Almost all of us will devote many hours to close family and friends over the next several weeks. These relationships are essential to our own well-being and to the well-being of our families and communities. Yet, in addition to being very rewarding personally, these ties have important implications for our public life as well. Our public lives can be positive projections of our personal lives.
We all owe so much to so many; other people have helped us become who we are today. Our own parents and families, perhaps a grandparent or a great aunt, a teacher, a friend, our spouse or our own children. Please take the occasion of the holidays to thank these people personally or to remember them if they are departed. Unbounded gratitude is a very valuable attribute.
Pay close attention to the children you will see in the malls this month. These little children have unlimited joy and enthusiasm for life, and they embody the holidays fully. We can learn much from these children about how we can approach our own life in the new year.
Really take notice of the people you encounter routinely in your office, your commuter train or your own local community. Do you say an inviting hello and offer a friendly comment when you encounter them? Can you help these people to have the spirit of the holiday season? After all, joy and warmth are the essence of these winter holidays.
And what about the “other Americans”—those who feel neglected, left out and left behind. Are these people in your own community or even in your own family? Have you reached out to them? Have you sought to bring them into the mainstream? Have you helped them develop better job skills, a better job or a better income? They too deserve to have the joy and warmth of the holidays.

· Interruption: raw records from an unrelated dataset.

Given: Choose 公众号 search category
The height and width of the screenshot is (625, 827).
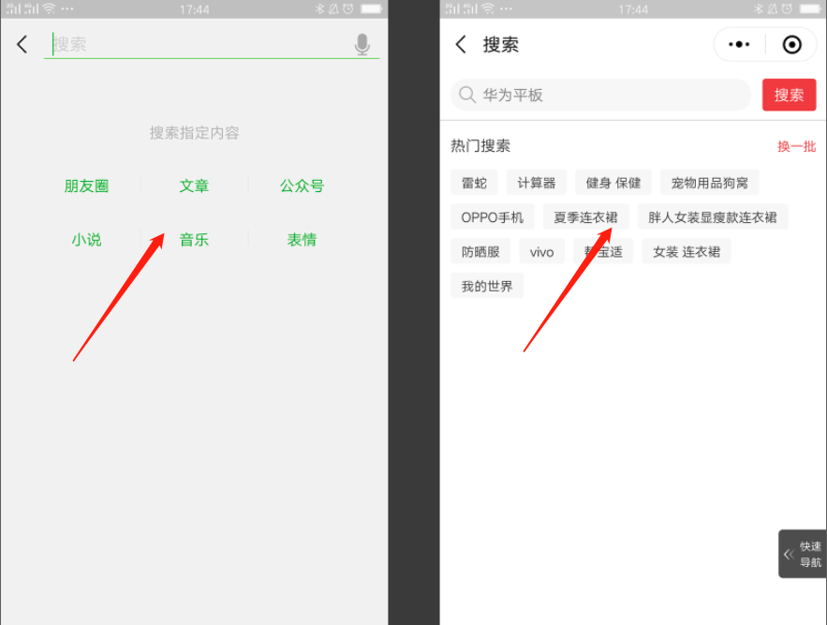Looking at the screenshot, I should (302, 186).
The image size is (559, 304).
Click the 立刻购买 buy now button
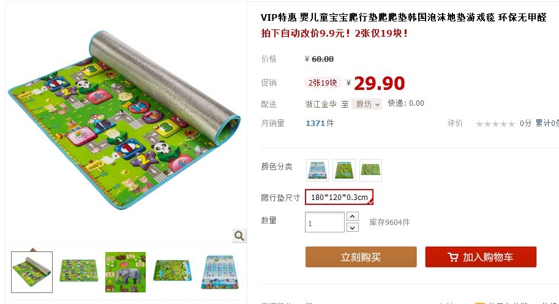pos(361,257)
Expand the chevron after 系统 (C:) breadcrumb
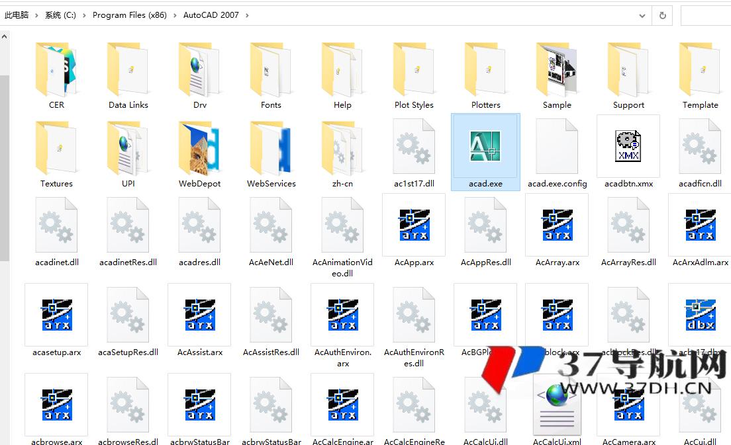The height and width of the screenshot is (445, 731). pyautogui.click(x=85, y=15)
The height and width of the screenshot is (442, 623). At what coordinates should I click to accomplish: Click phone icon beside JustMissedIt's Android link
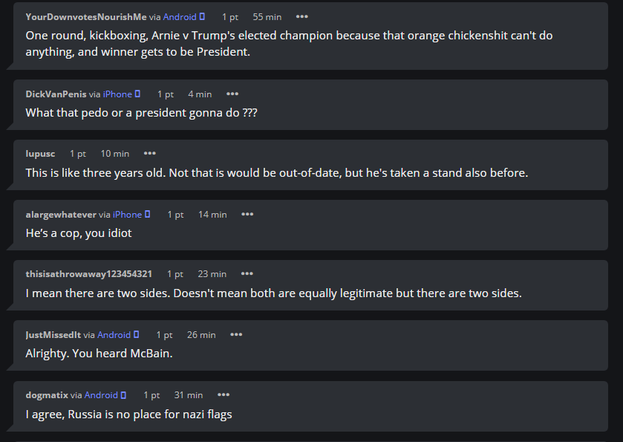tap(137, 335)
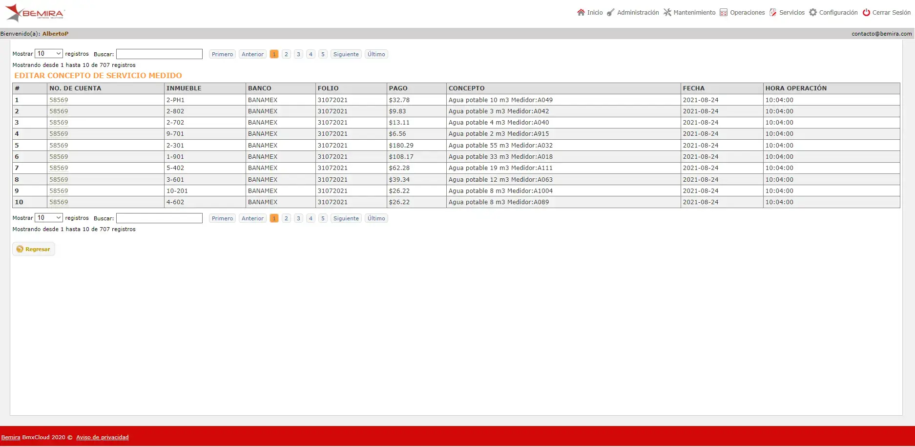This screenshot has height=447, width=915.
Task: Sort table by PAGO column header
Action: [398, 88]
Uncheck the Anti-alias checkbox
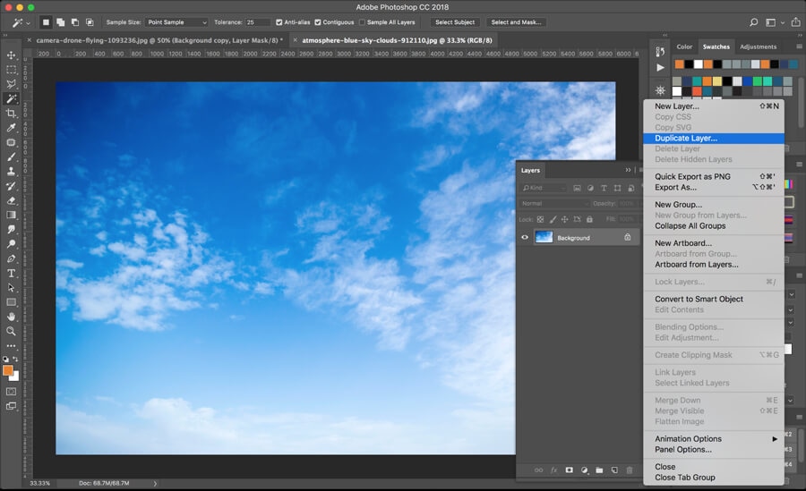 click(279, 22)
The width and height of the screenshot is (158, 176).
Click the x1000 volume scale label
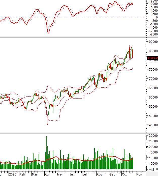(150, 169)
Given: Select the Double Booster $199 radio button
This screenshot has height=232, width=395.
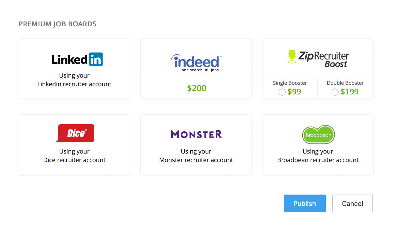Looking at the screenshot, I should coord(335,92).
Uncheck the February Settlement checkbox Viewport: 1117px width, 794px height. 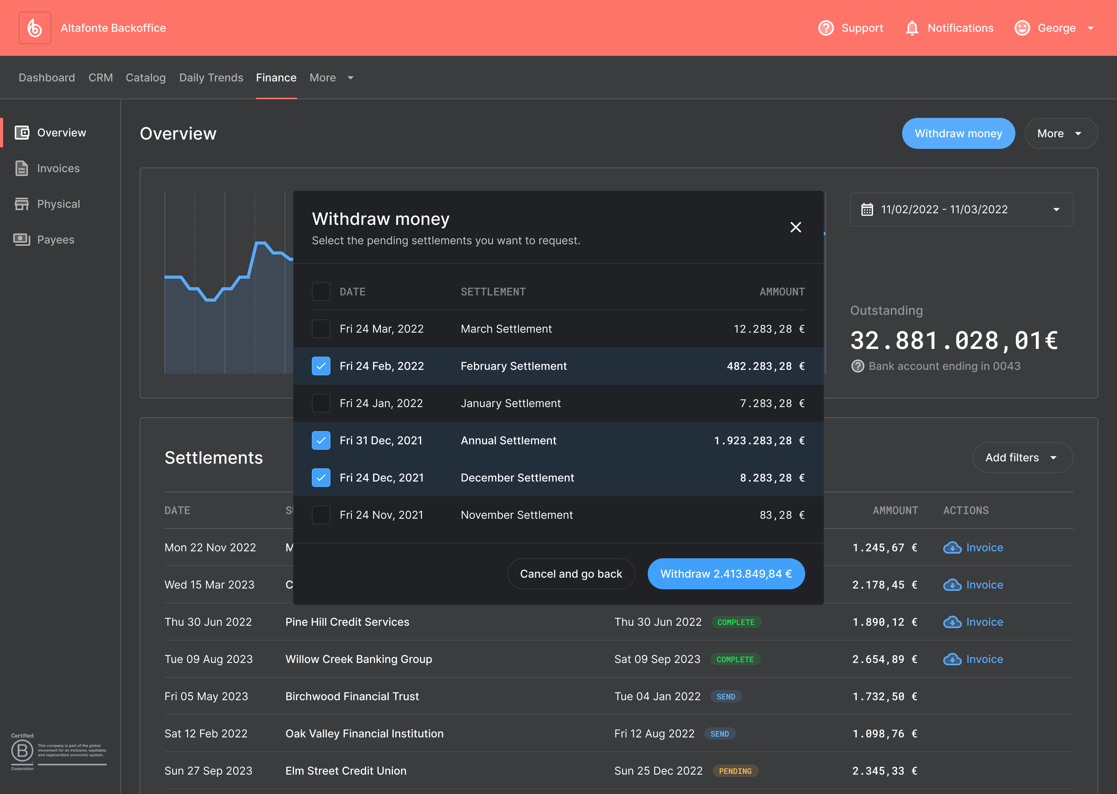[x=321, y=366]

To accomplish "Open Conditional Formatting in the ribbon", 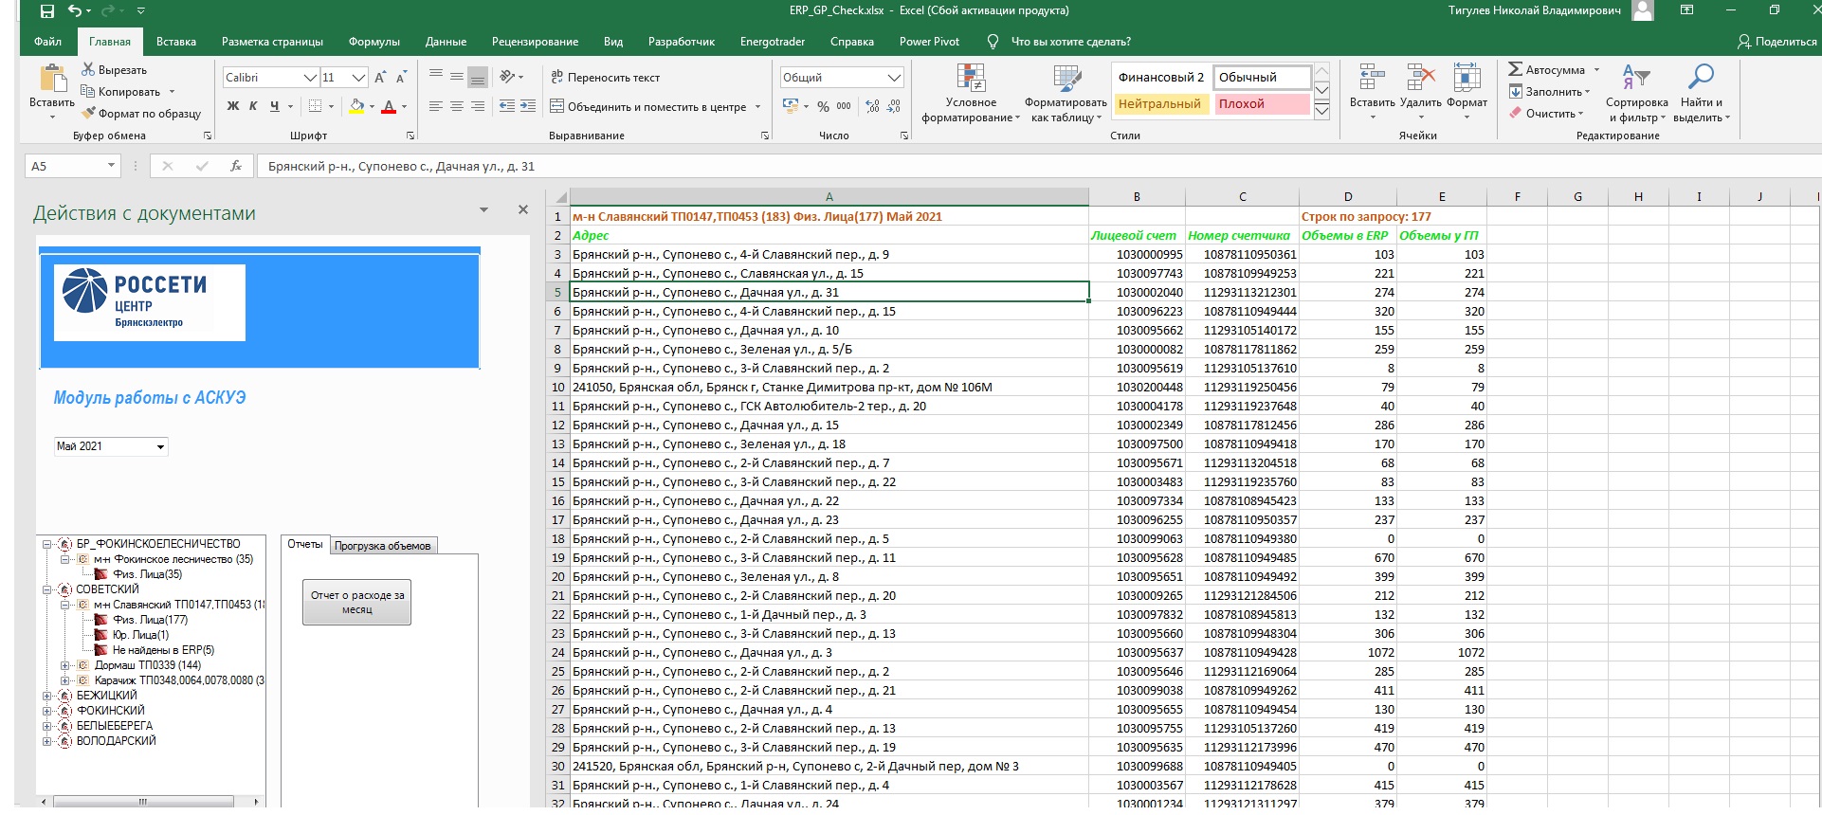I will 971,94.
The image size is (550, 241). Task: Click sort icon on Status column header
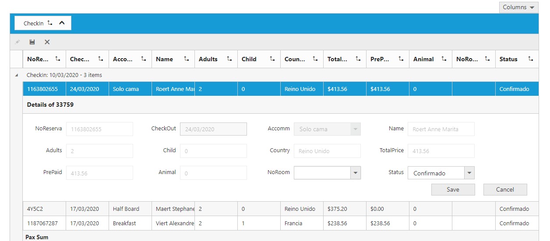(531, 59)
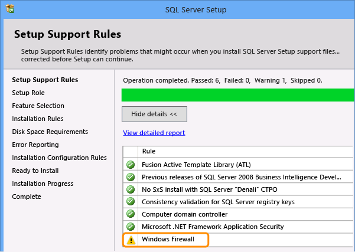Click passed icon for No SxS install rule

point(130,189)
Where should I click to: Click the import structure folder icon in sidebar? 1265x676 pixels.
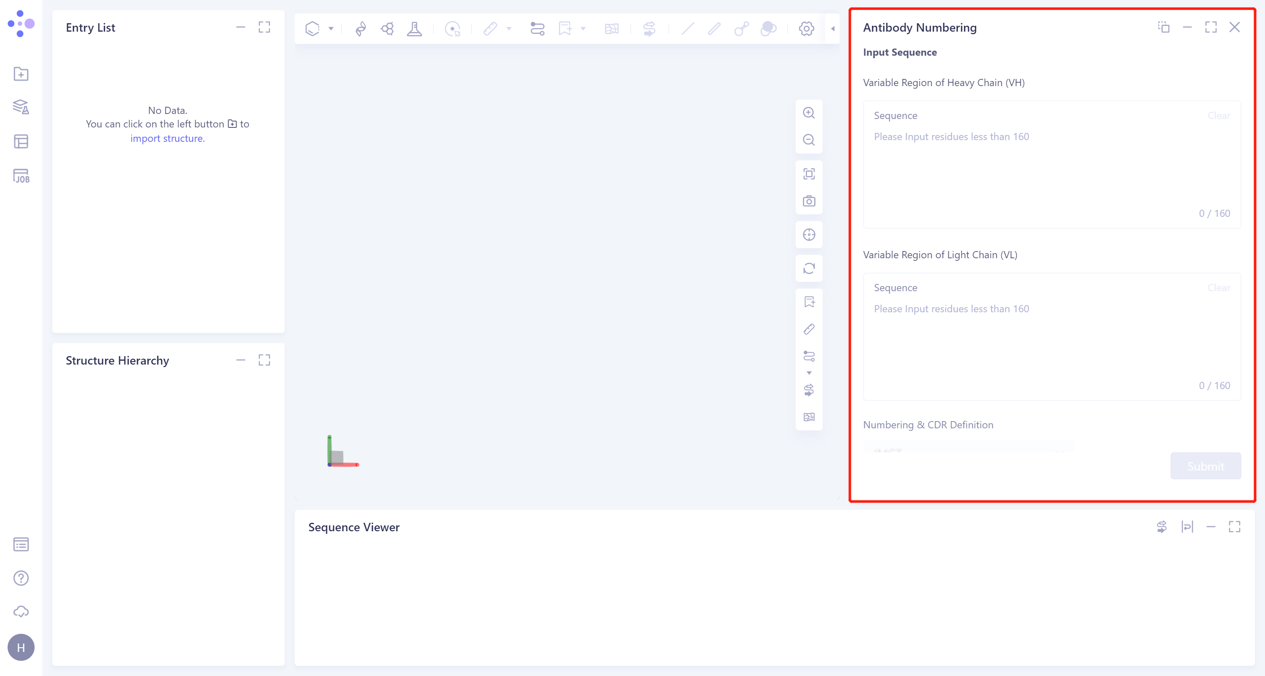click(21, 74)

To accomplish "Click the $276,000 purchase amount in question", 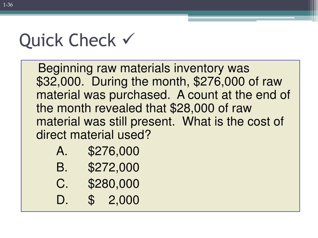I will (219, 82).
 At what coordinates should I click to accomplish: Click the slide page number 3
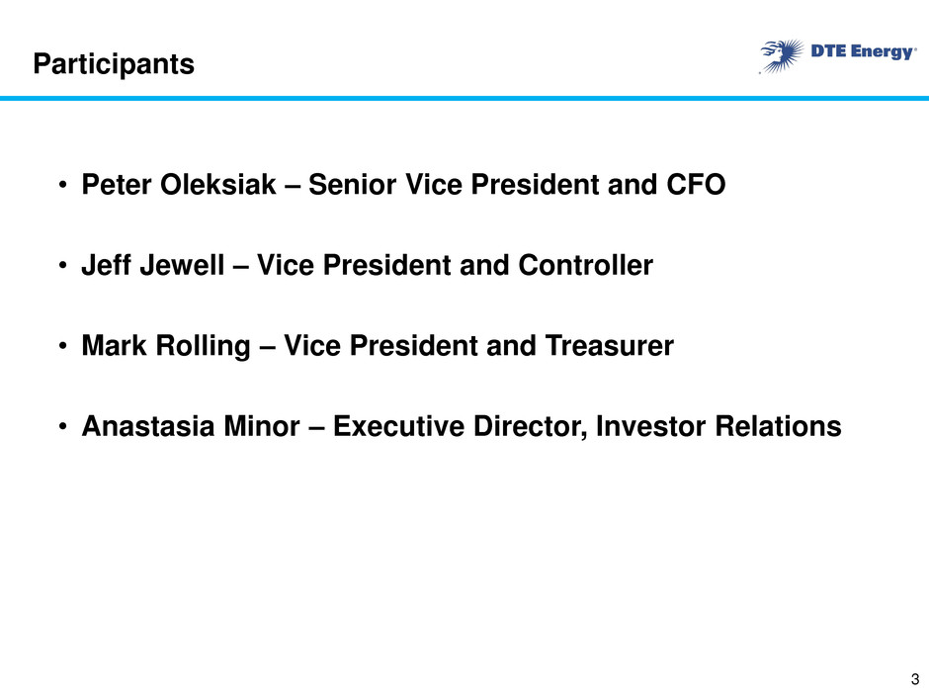pyautogui.click(x=915, y=679)

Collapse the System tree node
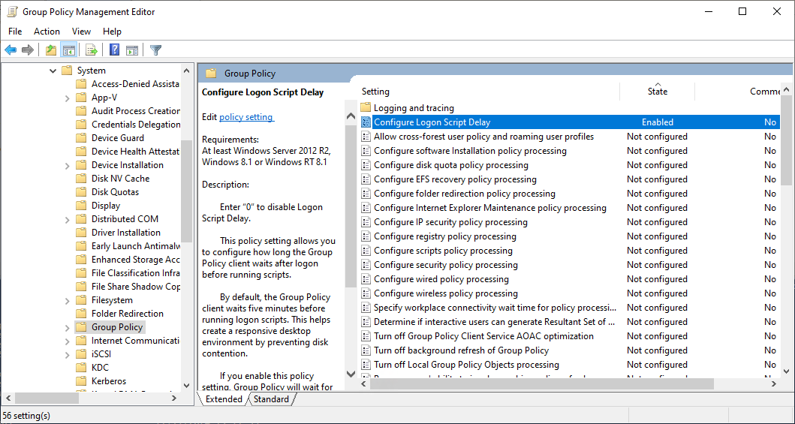[53, 71]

As we look forward to the new year, most of us also will want to have an opportunity to do some things differently than we have done in the past.
We all lead quite insular lives, defined by place, demography and now, social media. As we approach the new year, we ought to reach outside our own bubble, whether that is our profession, community, social or ethnic/racial group. We will benefit from this broader discourse, and we will contribute to tearing down the walls that currently divide our society. We can begin today in our own community.
We also can reach in and reflect a little on how we might become a better family member, friend, colleague or community member in the new year. We only will be able to do this if we respect and love ourselves. Reflection through the eyes of others can help us to do both.
Do we have a clear sense of purpose that motivates our lives? It may be spiritual, humanitarian, community, or family-centered. Actually, the focus is less important than the fact of having a true purpose that is bigger than us. Purpose gives us direction and hope; without it, we are like a ship that has no mooring.